··· SUPPLIED MATERIAL
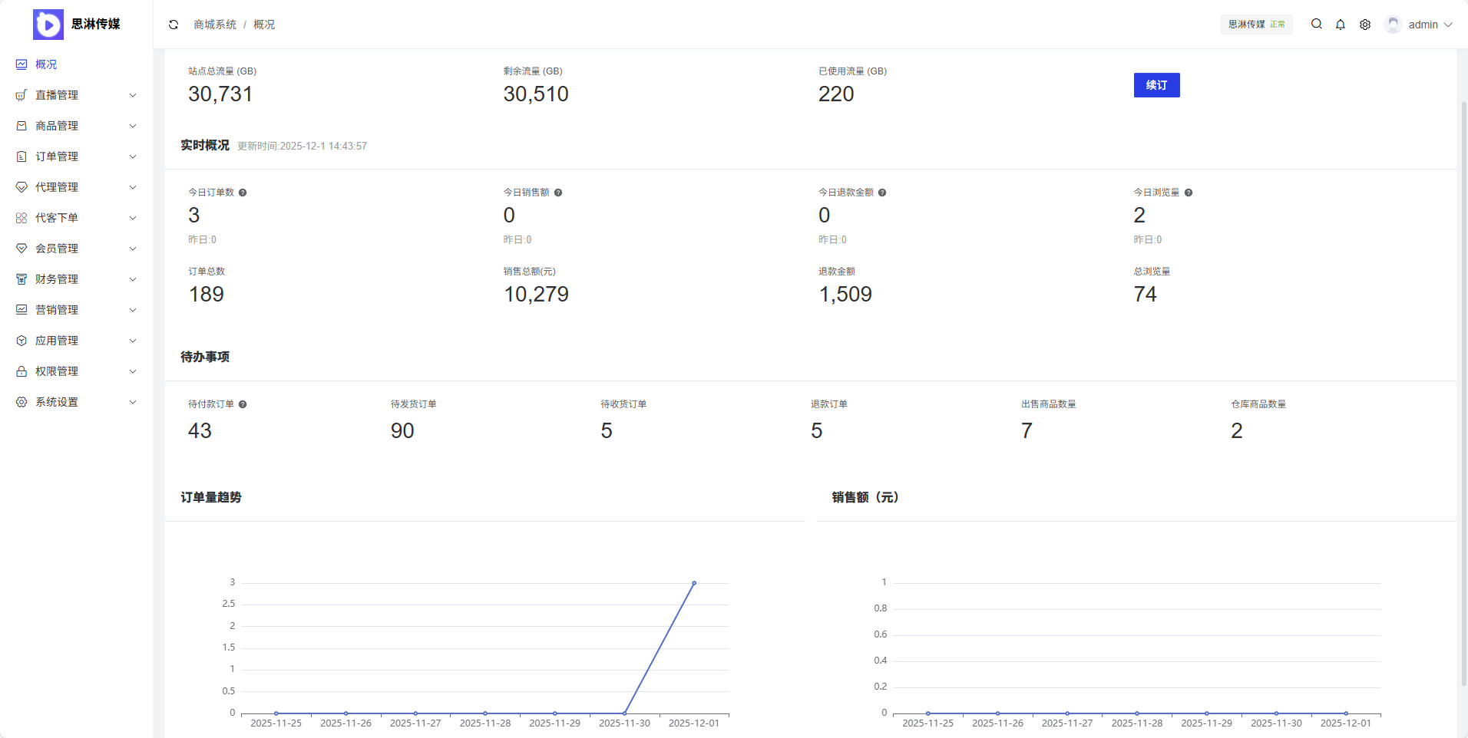Screen dimensions: 1468x738
Task: Open the admin user dropdown
Action: (x=1419, y=25)
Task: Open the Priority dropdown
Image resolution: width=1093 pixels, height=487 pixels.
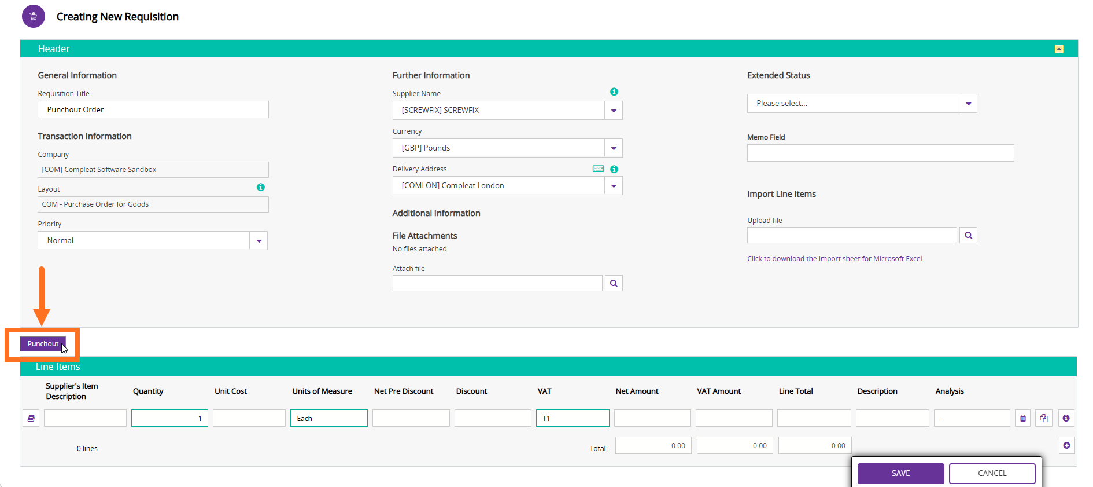Action: pos(259,241)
······
[AIM OF THE TASK]
Rewrite the listing, renaming "Priority" to "Status" and changing nothing else. Omit the pictures.

[CORRECT OUTPUT]
Screen dimensions: 1468x738
Task: Open the admin user dropdown
Action: (x=1419, y=25)
Task: Open the Status dropdown
Image resolution: width=1093 pixels, height=487 pixels.
Action: pos(259,241)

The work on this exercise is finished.